Reste aussi la dette écologique accumulée par les pays industriellement développés qui pendant des décennies ont émis des gaz à effet de serre au détriment de la planète entière. Grosso modo, on estime que, durant les 19e et 20e siècles, 80% du surplus de CO2 émis provient des pays industrialisés, contre 20% pour le Sud global. Voilà ce que les pays capitalistes développés devront, d’une manière ou d’une autre payer. Pour nous, qui nous voulons internationalistes et anticapitalistes, la dénonciation de la dette odieuse et illégitime du Sud global, la revendication de son annulation est notre manière d’obtenir une forme de réparation de la colonisation.
Il ne faudrait pas que l’adjectif «décolonial» soit compris de manière trop restrictive, exonérant des pays non directement coloniaux, comme la Suisse, de leur responsabilité en matière d’exploitation des peuples du Sud. Dans un récent entretien paru dans le journal du Syndicat des services publics, Sébastien Guex, historien et professeur à l’université de Lausanne, a souligné le rôle destructeur de la place financière suisse, tant sur le plan économique qu’environnemental. Drainant des capitaux partout dans le monde, elle prive de recettes fiscales les autres Etats et appauvrit des pans entiers de la population mondiale. Soutenant les énergies fossiles, elle contribue sans retenue à la destruction du climat.

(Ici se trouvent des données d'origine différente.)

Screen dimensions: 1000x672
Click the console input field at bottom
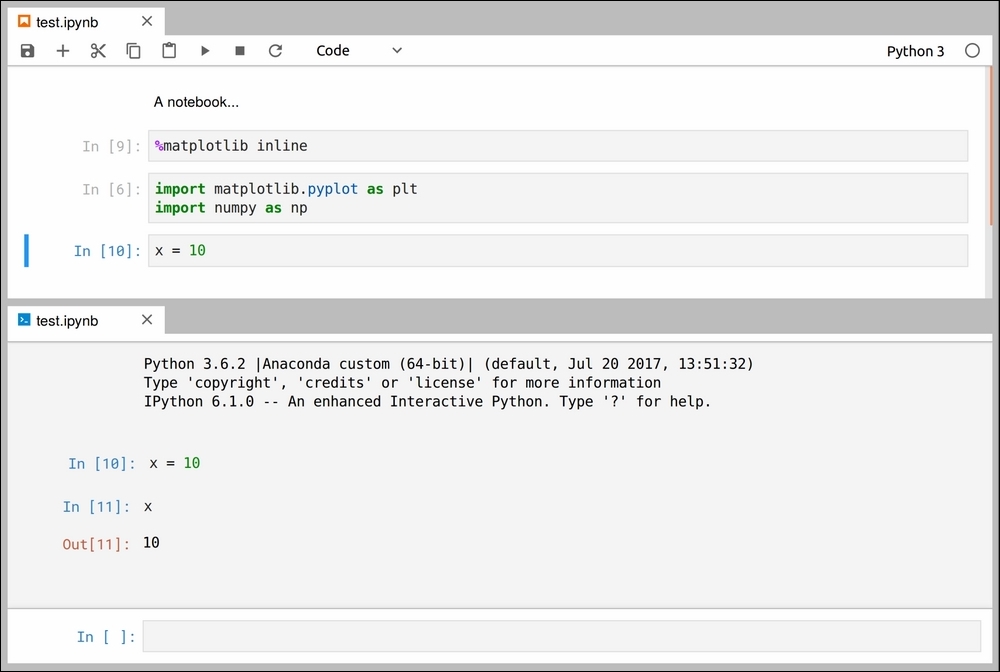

Prenons un exemple: très lourdement endetté, pillé par son élite dirigeante, le Mozambique a développé une dette «cachée» de plusieurs milliards de dollars. Cachée aux yeux du FMI, qui jugeait la situation du pays déjà proche de la banqueroute. Ce surendettement a été négocié dans sa plus grande part par la filiale londonienne du Crédit Suisse. La même banque suisse a proposé un montage financier, tout aussi frauduleux, de 2 milliards de dollars à la famille dirigeante, prêt remboursable sur les produits de l’exploitation du champ gazier découvert au Mozambique. Même des pots-de-vin de 300 à 400 millions de dollars étaient prévus dans ce projet, qui devait rester secret, car violant toutes les règles du FMI. Dette, banque suisse, fraude, énergie fossile, le compte est bon! Et le championnat suisse de foot s’intitule fièrement Crédit Suisse Super League…
En dénonçant les pratiques environnementales et financières du principal vecteur de l’impérialisme suisse, en luttant contre son pouvoir, nous contribuerons ici à ouvrir la porte à la véritable réparation de la colonisation: mettre un terme au système inique et dangereux qui s’appelle le capitalisme. Ce qui ne se fera pas sans une solidarité active avec les luttes du Sud global.
DANIEL SÜRI, militant anticapitaliste et membre de solidaritéS / Moins! n°55.
Notes
Marta Musić est une militante altermondialiste, doctorante à l’Université autonome de Barcelone. Texte paru dans Moins! n°55, nov-déc 2021.